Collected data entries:

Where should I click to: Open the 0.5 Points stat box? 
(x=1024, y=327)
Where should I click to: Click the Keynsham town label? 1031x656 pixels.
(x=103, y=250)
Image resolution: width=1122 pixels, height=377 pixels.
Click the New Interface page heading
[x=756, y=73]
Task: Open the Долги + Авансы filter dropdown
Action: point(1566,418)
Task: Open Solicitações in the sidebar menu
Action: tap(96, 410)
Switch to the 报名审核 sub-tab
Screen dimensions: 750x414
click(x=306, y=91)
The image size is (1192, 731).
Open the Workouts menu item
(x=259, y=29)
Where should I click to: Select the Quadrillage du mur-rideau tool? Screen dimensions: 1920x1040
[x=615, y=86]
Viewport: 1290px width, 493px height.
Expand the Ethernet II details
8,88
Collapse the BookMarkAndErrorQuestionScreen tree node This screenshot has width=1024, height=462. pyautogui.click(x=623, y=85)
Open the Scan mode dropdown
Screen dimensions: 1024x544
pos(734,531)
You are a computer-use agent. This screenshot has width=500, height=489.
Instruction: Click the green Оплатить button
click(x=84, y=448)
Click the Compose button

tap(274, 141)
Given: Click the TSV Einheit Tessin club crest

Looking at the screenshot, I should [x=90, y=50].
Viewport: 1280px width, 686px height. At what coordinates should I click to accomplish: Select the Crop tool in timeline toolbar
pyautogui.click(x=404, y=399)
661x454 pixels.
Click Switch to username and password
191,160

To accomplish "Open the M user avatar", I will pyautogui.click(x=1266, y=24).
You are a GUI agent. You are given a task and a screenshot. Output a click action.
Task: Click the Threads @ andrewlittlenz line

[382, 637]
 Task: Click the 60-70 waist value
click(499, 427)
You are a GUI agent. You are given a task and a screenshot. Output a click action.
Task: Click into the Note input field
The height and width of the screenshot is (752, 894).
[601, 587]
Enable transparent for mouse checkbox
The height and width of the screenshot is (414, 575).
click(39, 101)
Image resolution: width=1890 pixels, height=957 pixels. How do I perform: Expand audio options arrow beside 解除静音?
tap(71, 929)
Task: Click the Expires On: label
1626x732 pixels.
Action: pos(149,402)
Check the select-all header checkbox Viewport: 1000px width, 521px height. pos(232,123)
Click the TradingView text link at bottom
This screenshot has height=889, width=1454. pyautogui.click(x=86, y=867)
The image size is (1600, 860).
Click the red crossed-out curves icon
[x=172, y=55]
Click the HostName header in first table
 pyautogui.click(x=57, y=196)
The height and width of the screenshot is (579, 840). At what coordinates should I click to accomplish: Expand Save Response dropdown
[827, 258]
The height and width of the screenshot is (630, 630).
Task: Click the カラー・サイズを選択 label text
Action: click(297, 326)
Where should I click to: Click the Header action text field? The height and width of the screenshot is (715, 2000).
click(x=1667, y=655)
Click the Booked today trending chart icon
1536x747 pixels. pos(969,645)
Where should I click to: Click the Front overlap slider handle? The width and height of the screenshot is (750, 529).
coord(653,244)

▸ YOUR INSTRUCTIONS
Every line that holds the word "size" should be copied from the records.

▸ EXERCISE SOLUTION
The image size is (1192, 731).
The image size is (1600, 860).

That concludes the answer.